**SHORT PROBLEM:** Copy out the listing lines from the one containing "This screenshot has" through the one containing "[x=603, y=81]", inclusive, without any changes.

-- BEGIN TASK MATERIAL --

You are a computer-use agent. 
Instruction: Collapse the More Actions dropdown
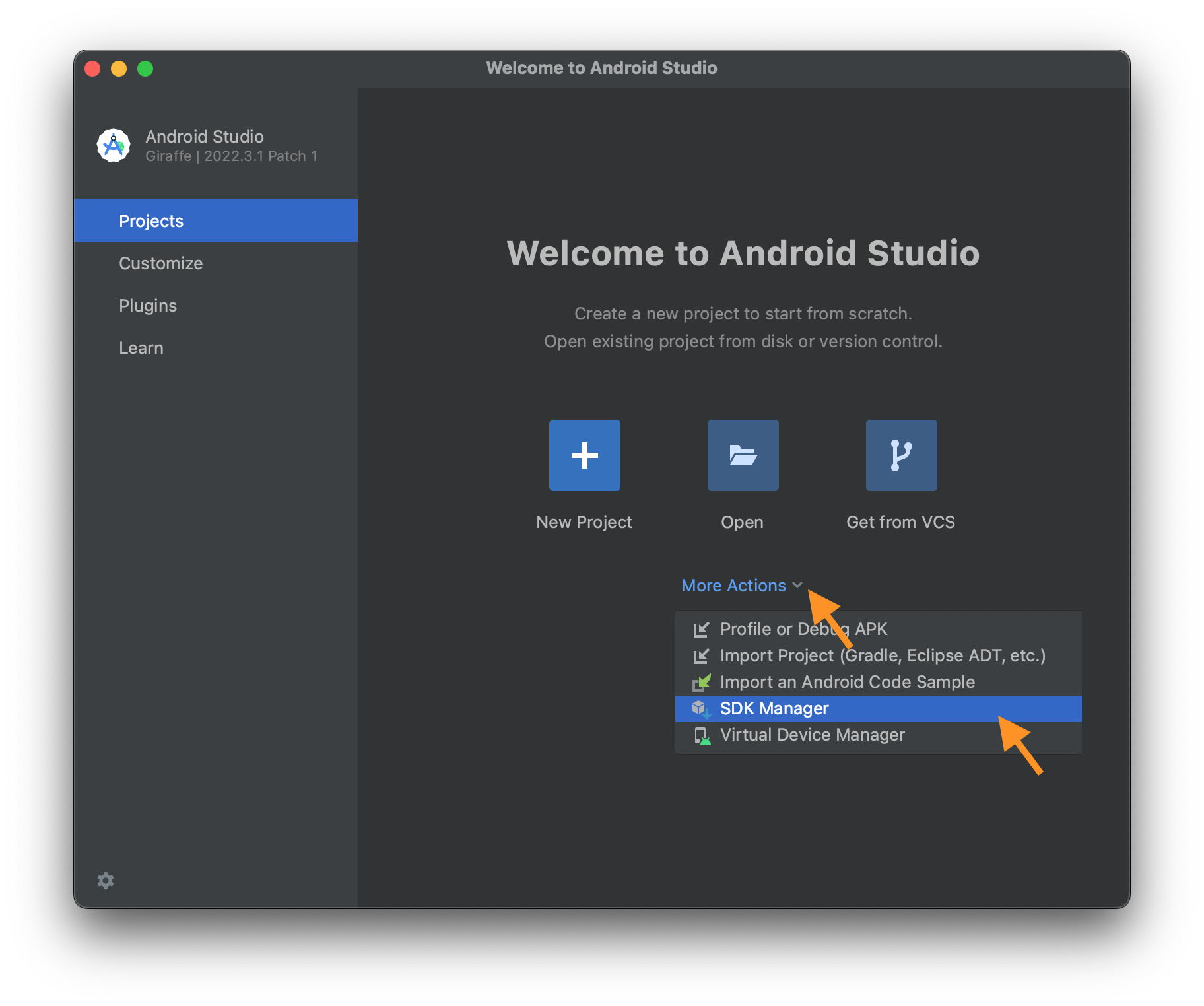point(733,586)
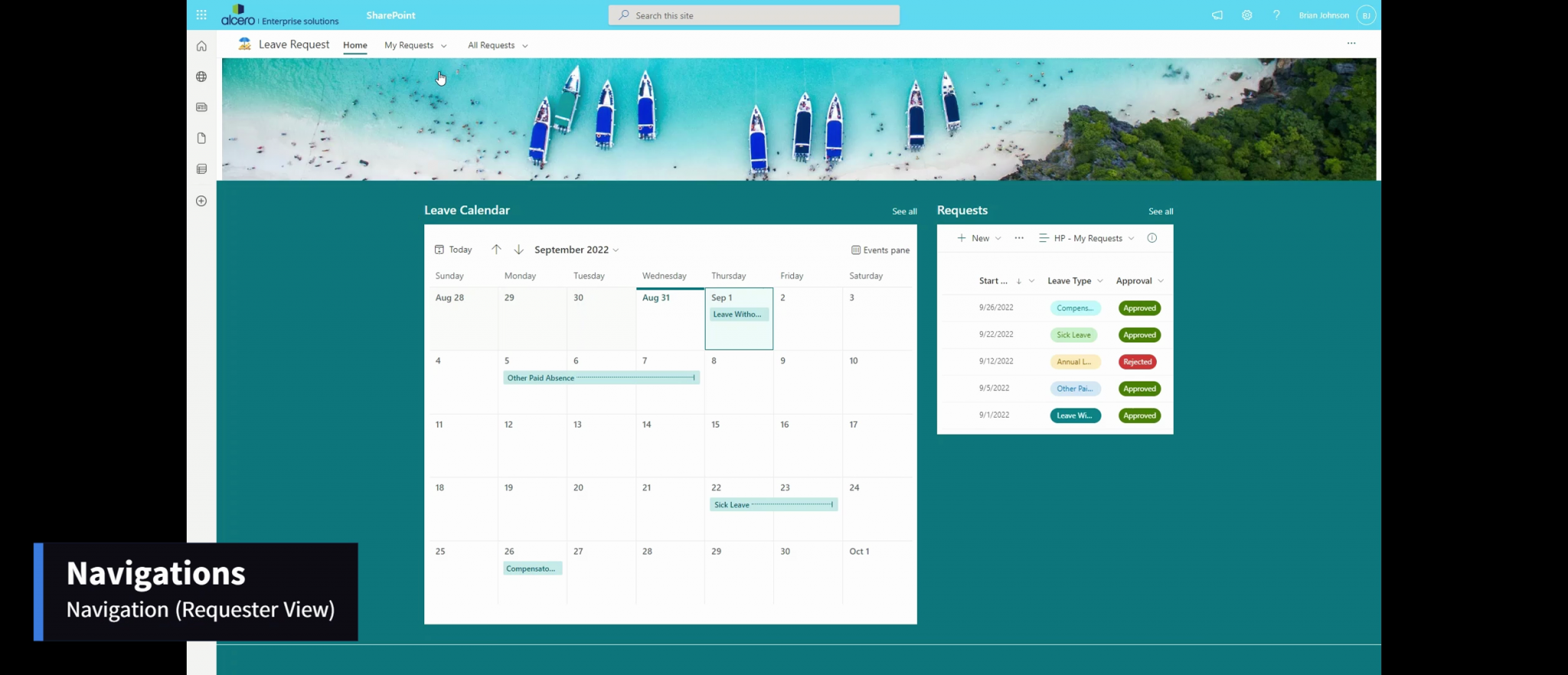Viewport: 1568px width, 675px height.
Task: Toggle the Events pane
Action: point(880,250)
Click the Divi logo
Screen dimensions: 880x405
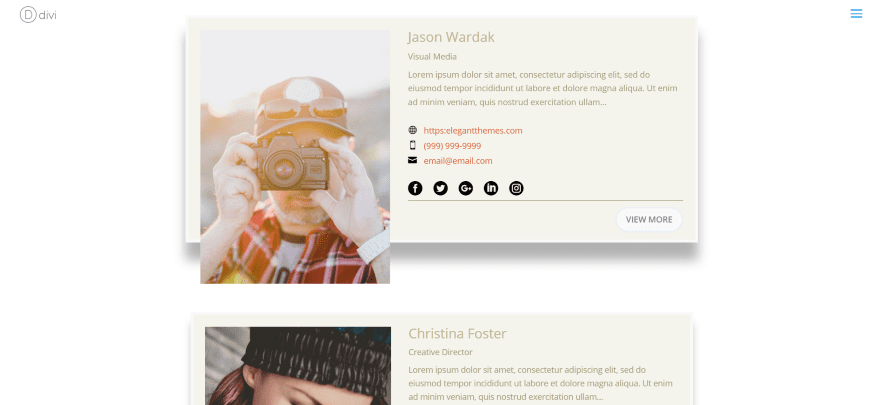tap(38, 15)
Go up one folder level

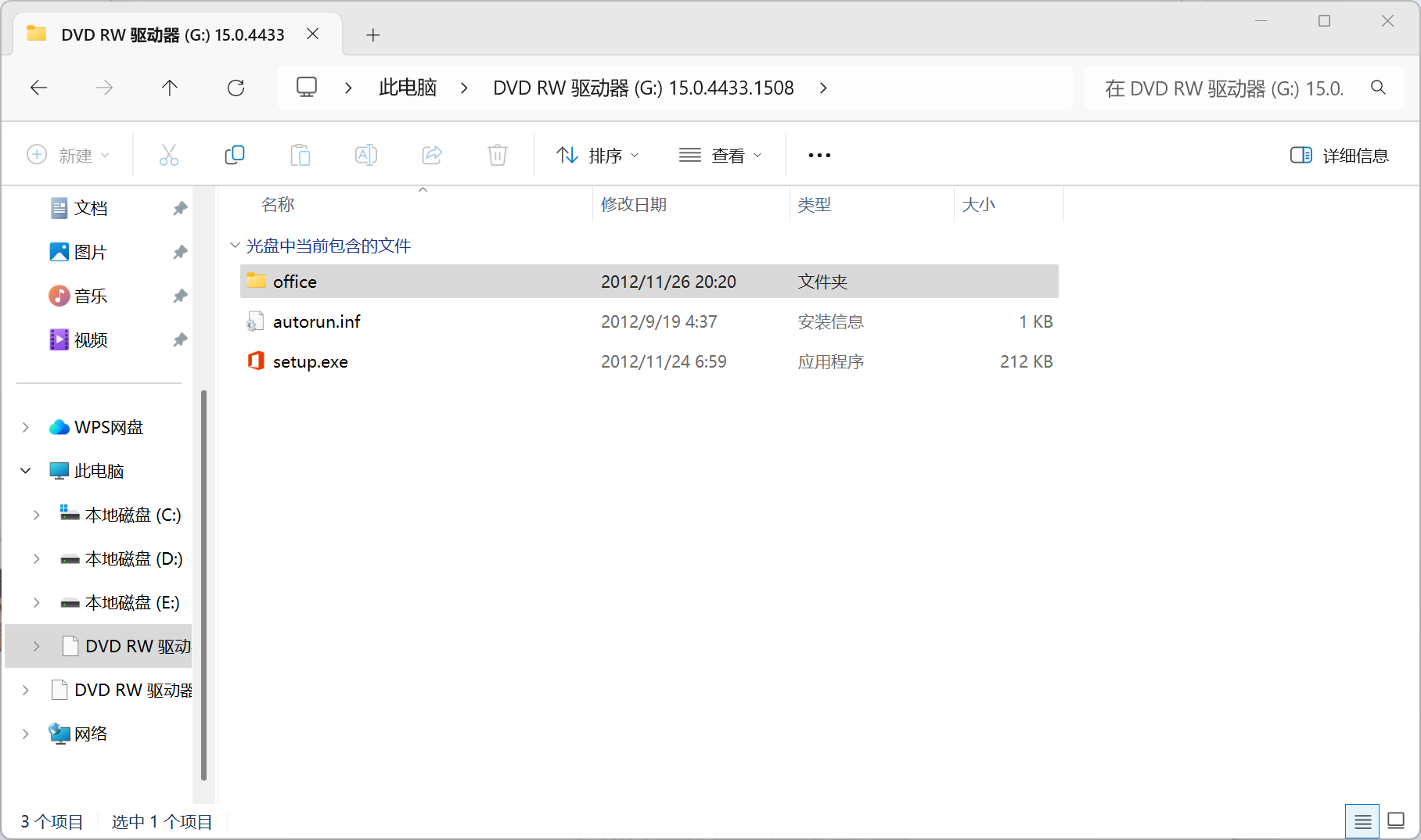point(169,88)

-- END TASK MATERIAL --
-- BEGIN TASK MATERIAL --

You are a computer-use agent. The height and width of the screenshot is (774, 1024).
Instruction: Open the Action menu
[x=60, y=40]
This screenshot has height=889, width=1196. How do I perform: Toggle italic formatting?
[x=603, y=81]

-- END TASK MATERIAL --
-- BEGIN TASK MATERIAL --

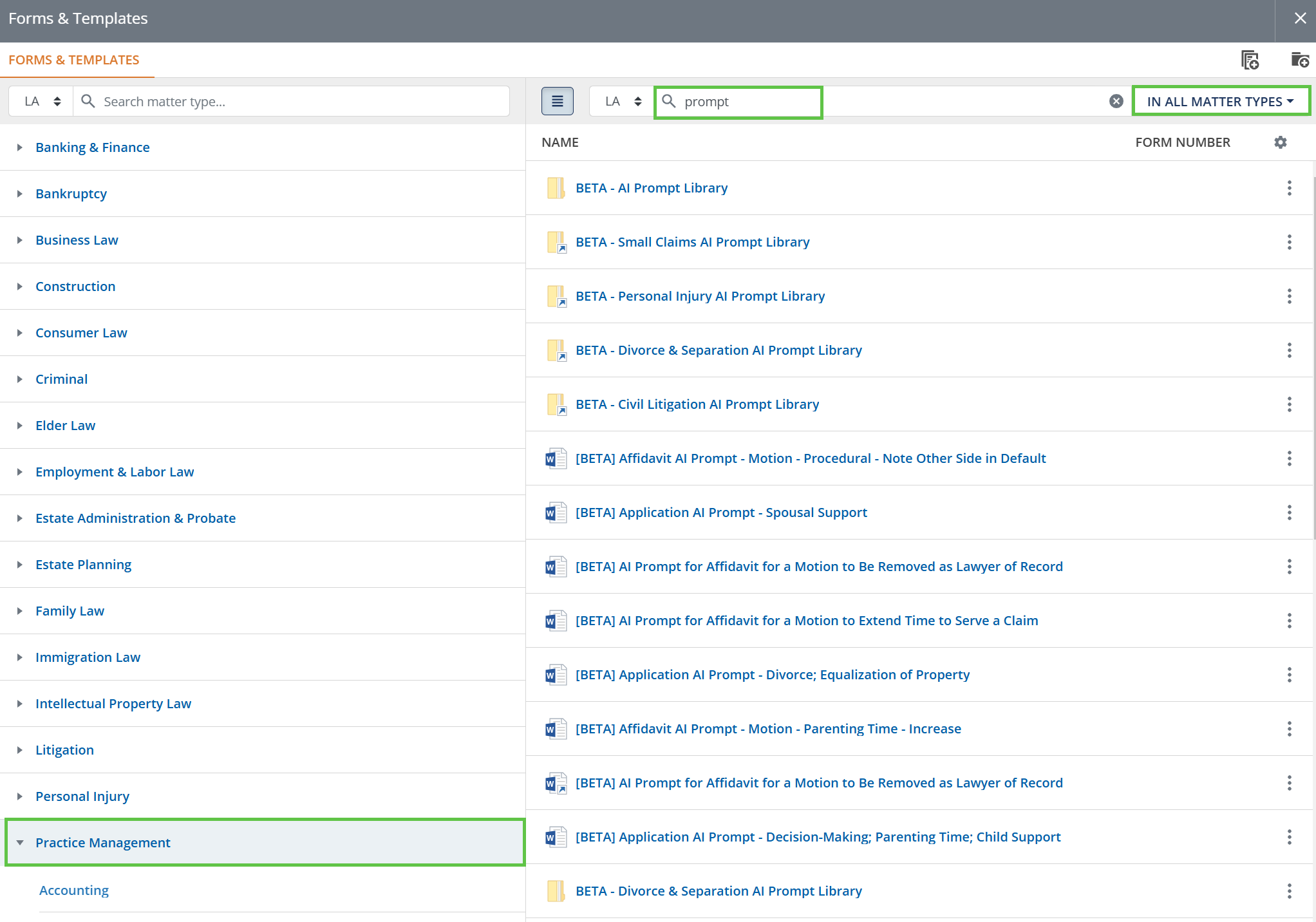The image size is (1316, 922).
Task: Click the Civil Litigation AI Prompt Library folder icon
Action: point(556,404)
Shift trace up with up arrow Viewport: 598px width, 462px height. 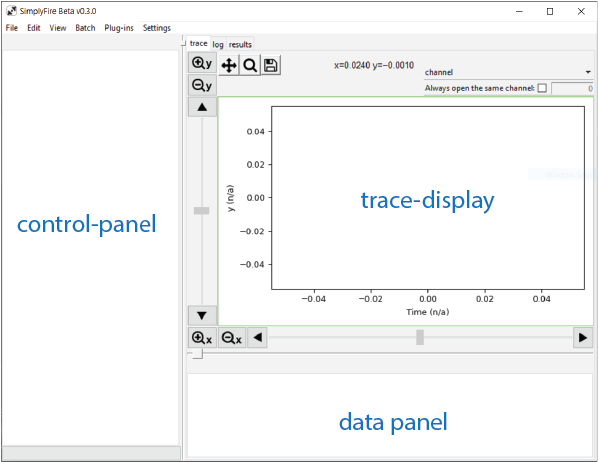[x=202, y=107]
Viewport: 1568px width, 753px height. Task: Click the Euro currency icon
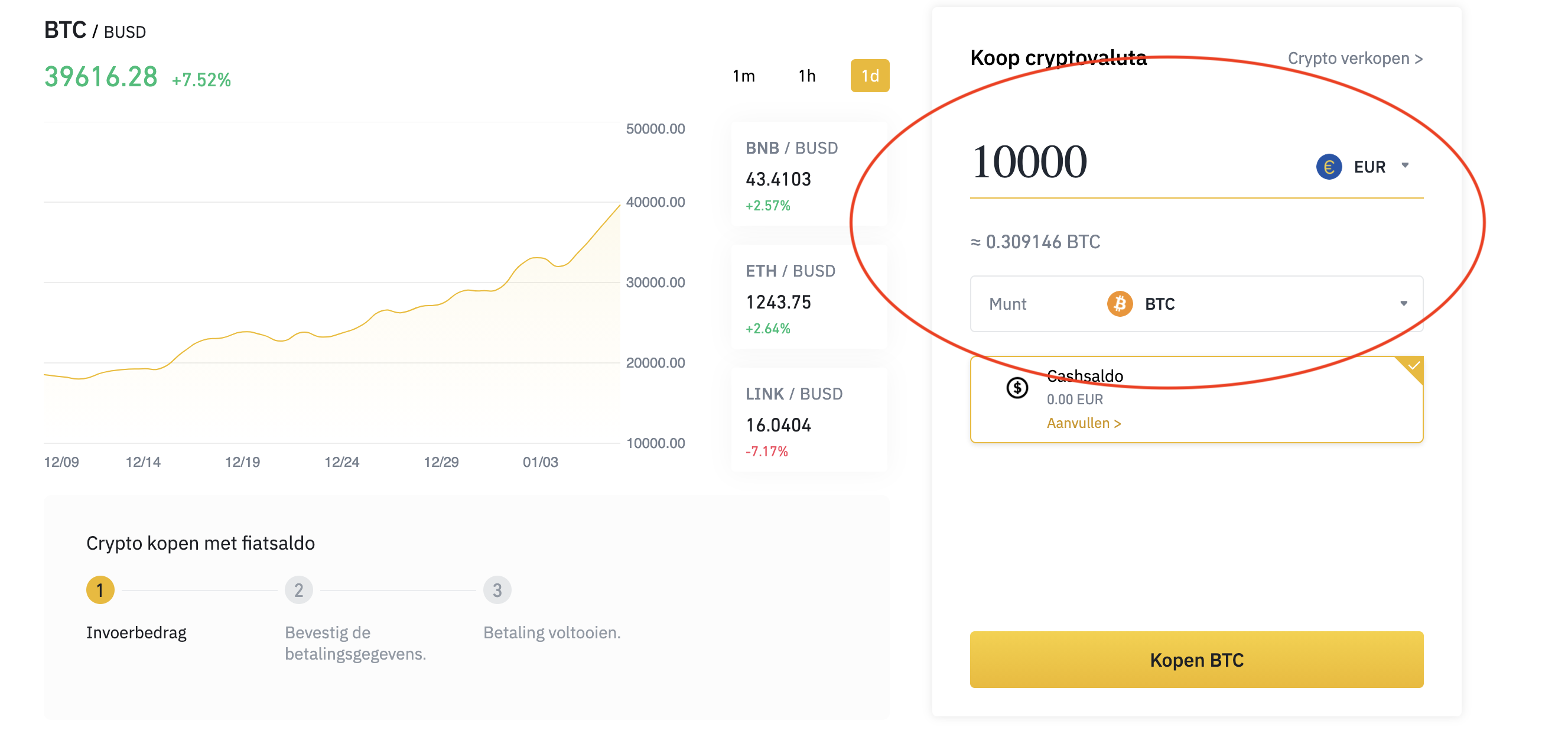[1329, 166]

-- END TASK MATERIAL --

**RESPONSE FOR THIS EXERCISE:**
This screenshot has height=889, width=1196. How do I perform: Toggle italic formatting?
[x=603, y=81]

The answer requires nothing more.